As astronomers have gained the ability gaze at far-off exoplanets, they have started to realize our solar system is more unique than they could have imagined.

According to Gregory Laughlin, professor and chair of astronomy and astrophysics at UC Santa Cruz, "Our solar system is looking increasingly like an oddball."

What's so odd about it?

For one thing, most systems have bigger planets orbiting closer to their central stars. In our solar system, some of our smallest planets (Earth included) are nearer the sun, while giants like Saturn and Jupiter are further out.

Laughlin and California Institute of Technology's Konstantin Batygin have come up with a theory for this apparent aberration. In a paper published in the Proceedings of the National Academy of Sciences Monday, they conclude that Jupiter is to blame - and to thank.

The two scientists use fresh calculations and simulations to propose that the early universe was actually populated by a number of super-Earths - planets larger than Earth but smaller than Neptune - but thanks to the gravitational influence of Jupiter acting on those planets, they were broken up and hurled into the sun billions of years ago.
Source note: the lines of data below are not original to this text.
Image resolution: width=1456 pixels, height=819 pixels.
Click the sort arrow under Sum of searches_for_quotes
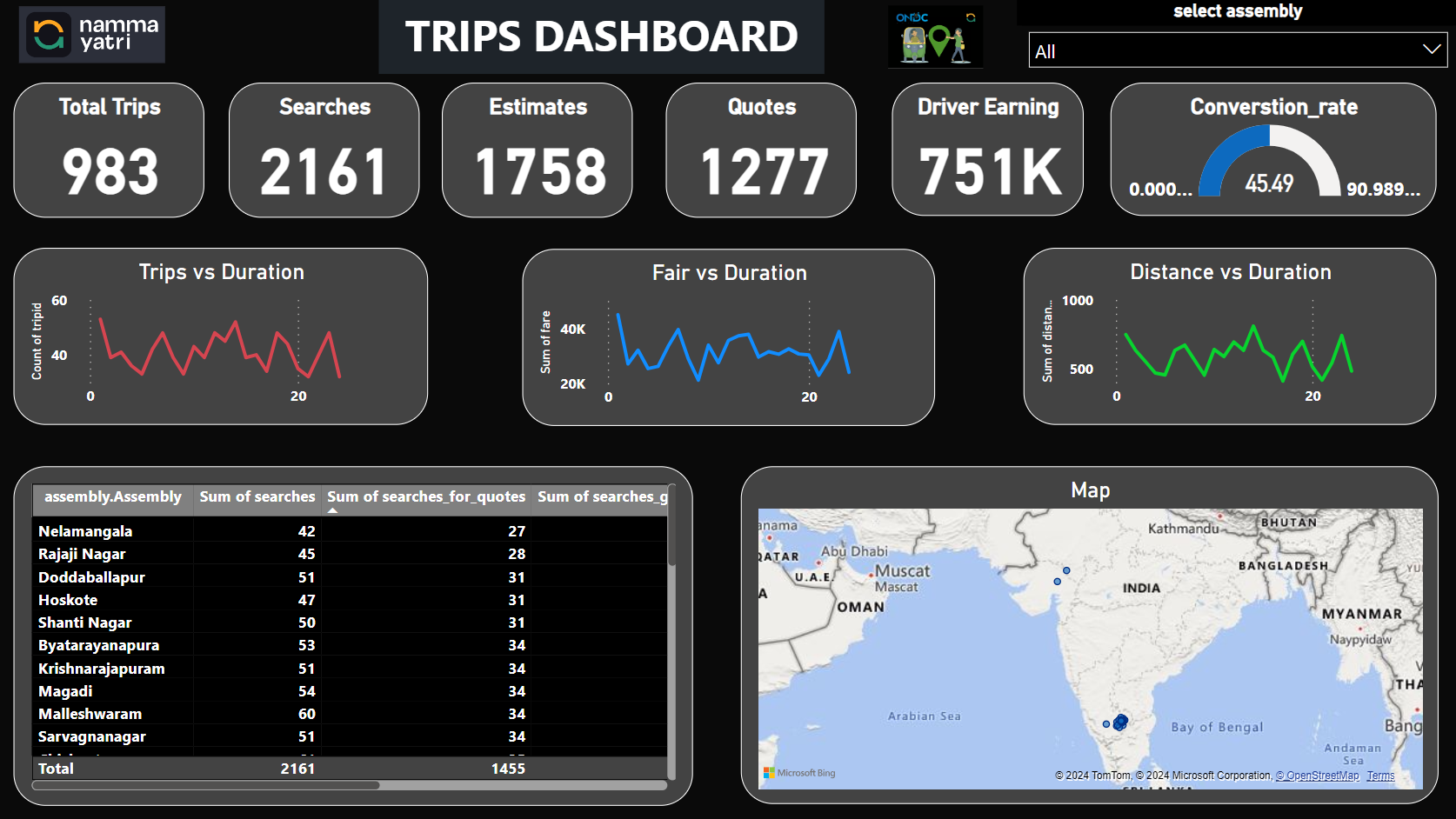point(332,510)
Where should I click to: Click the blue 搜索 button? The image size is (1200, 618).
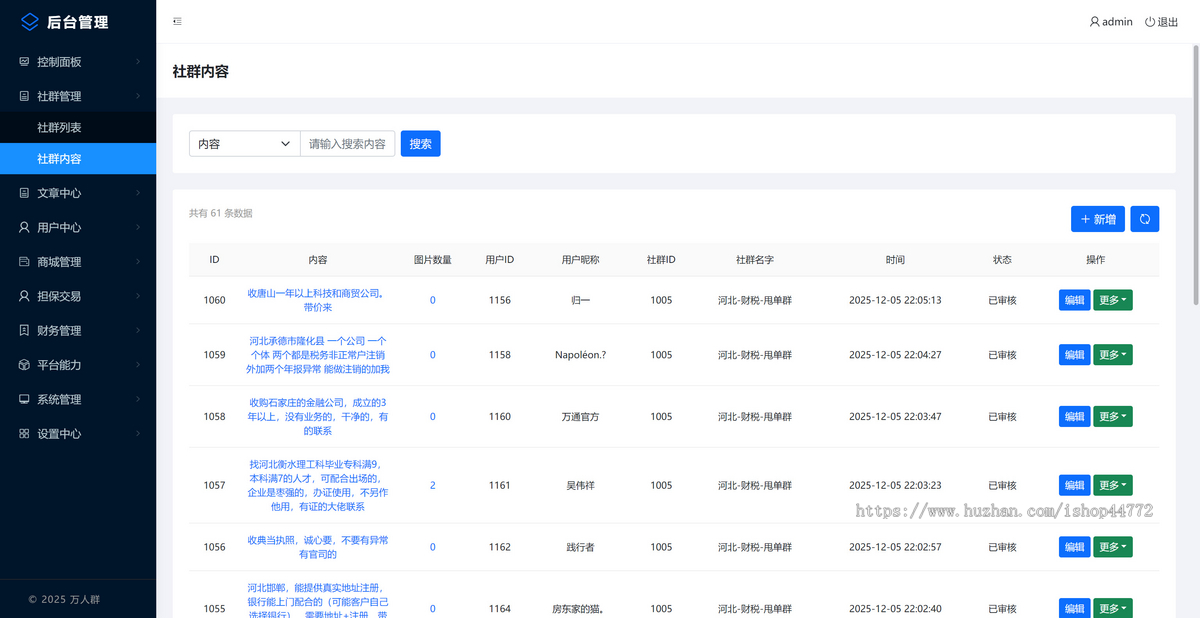(420, 144)
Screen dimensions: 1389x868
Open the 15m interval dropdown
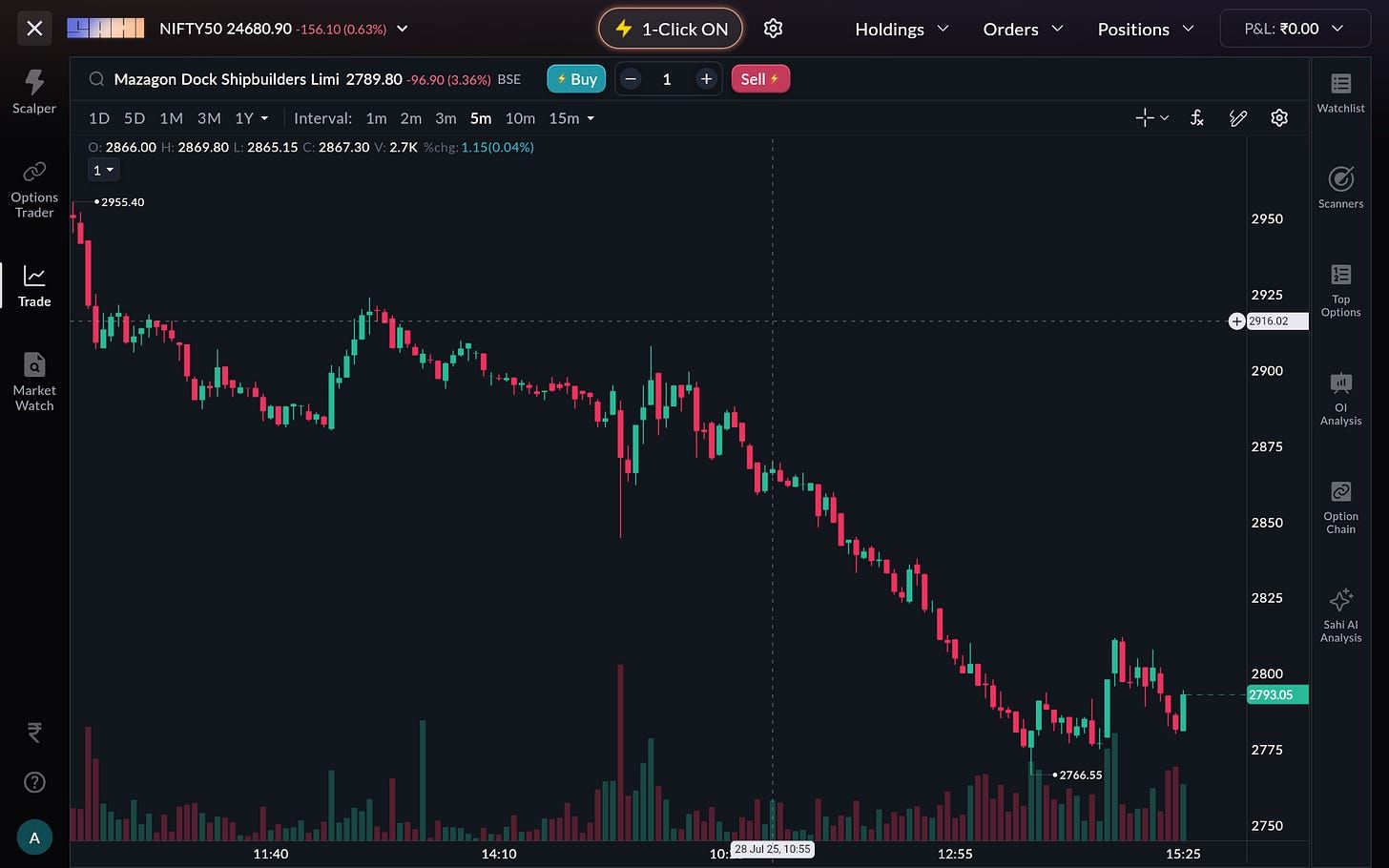click(571, 118)
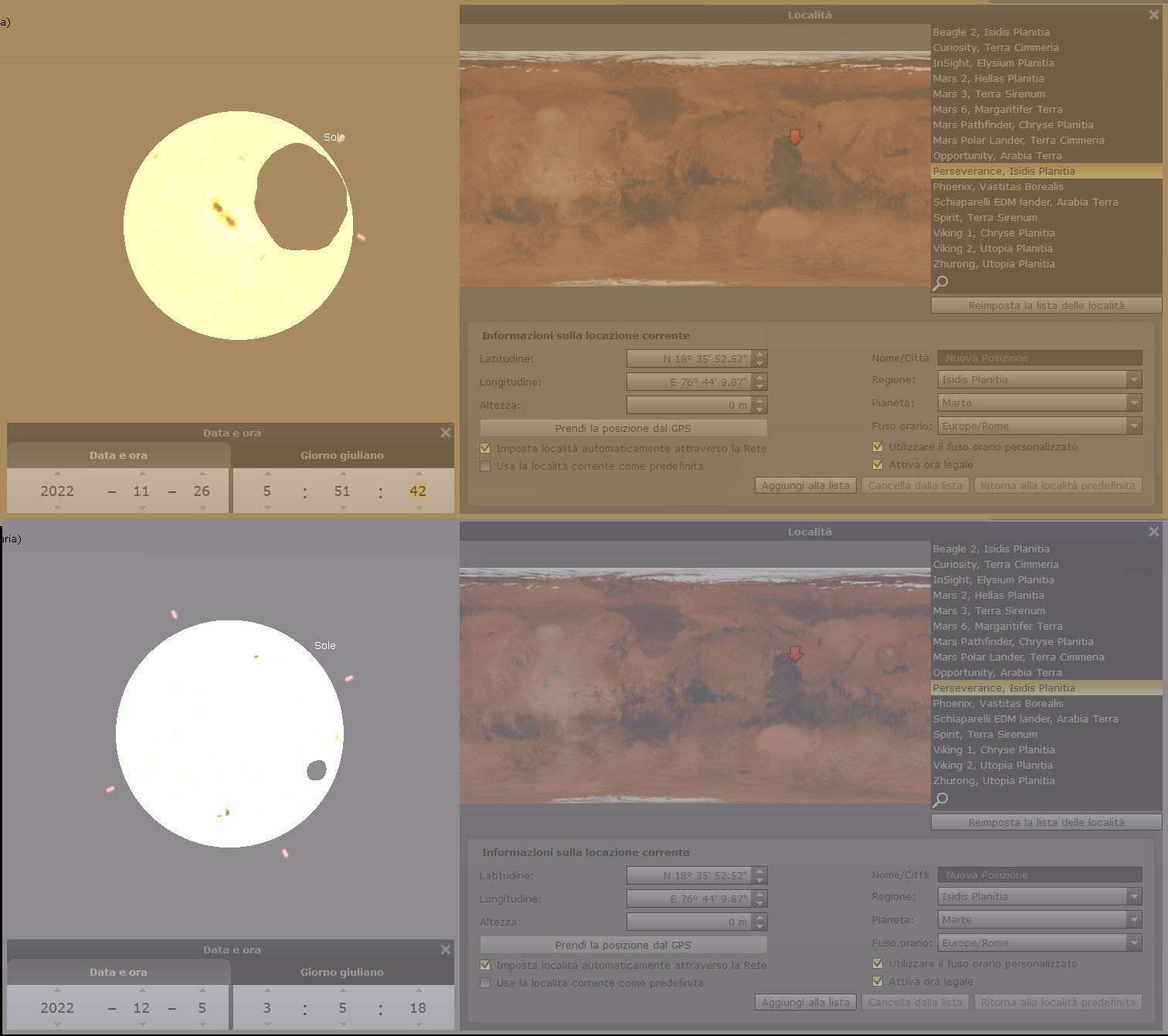Click the upper Nome/Città 'Nuova Posizione' field

(1039, 358)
Their model builds on something called the Grand Tack scenario, which was first posed in 2001 by a group at Queen Mary University of London and subsequently revisited in 2011 by a team at the Nice Observatory. In the early years of the solar system, the scenario proposed, when planetary bodies were still embedded in a disk of gas and dust around a young sun, the sun pulled the disk's gas in toward itself, drawing Jupiter in, too, as though on a giant conveyor belt. Because of Jupiter's massive size and gravitational influence, it snowplowed all the smaller planets in front of it into the sun, where they were demolished, only to be replaced later by the planets we know and love - and live on - today.

Batygin said about 10 percent of the material pushed along by Jupiter survived and eventually became the mass that formed Mercury, Venus, Earth and Mars tens of million years after the birth of the sun. By that time, much of the hydrogen and helium in the disk would have been long gone, partially explaining why Earth doesn't have a hydrogen atmosphere and thus is so hospitable.

If Earth would have formed around the time of this first-generation of planets, Batygin said it would have likely been much more gaseous and maybe ended up being much more inhospitable to life, along the lines of Venus.

"But Jupiter wiped the slate clean and destroyed the first generation of planetary bodies," Batygin told CBS News. "It sort of set the stage for the formation of a second generation of planets, which would have formed after the gases were gone. We are able to take advantage of exceptionally thin and favorable atmosphere, where you can see for miles and miles. That is a rare thing galactically speaking."

"All of this fits beautifully with other recent developments in understanding how the solar system evolved, while filling in some gaps."

Anders Johansen, a senior lecturer at the Lund Observatory in Sweden who did not take part in the study, said the findings illustrated that the solar system could have looked much different than today, but doesn't go so far as to prove the theory.

"I find that the study is interesting because it highlights that the solar system could have harbored one or several super-Earths that migrated into the sun following Jupiter's inwards migration," he said by email. "However, the authors do not show that this actually did happen in our solar system."

One lingering question remains: Why didn't Jupiter follow the same path as those other planets?

Batygin said Jupiter survived thanks in part to its close proximity to Saturn. Once the two massive planets got close enough, they locked into a special kind of relationship called an orbital resonance that saved Jupiter from destruction.

"Jupiter would have continued on that belt, eventually being dumped onto the sun, if not for its buddy, Saturn," Batygin said, adding that both planets were eventually sent outwards in the solar system.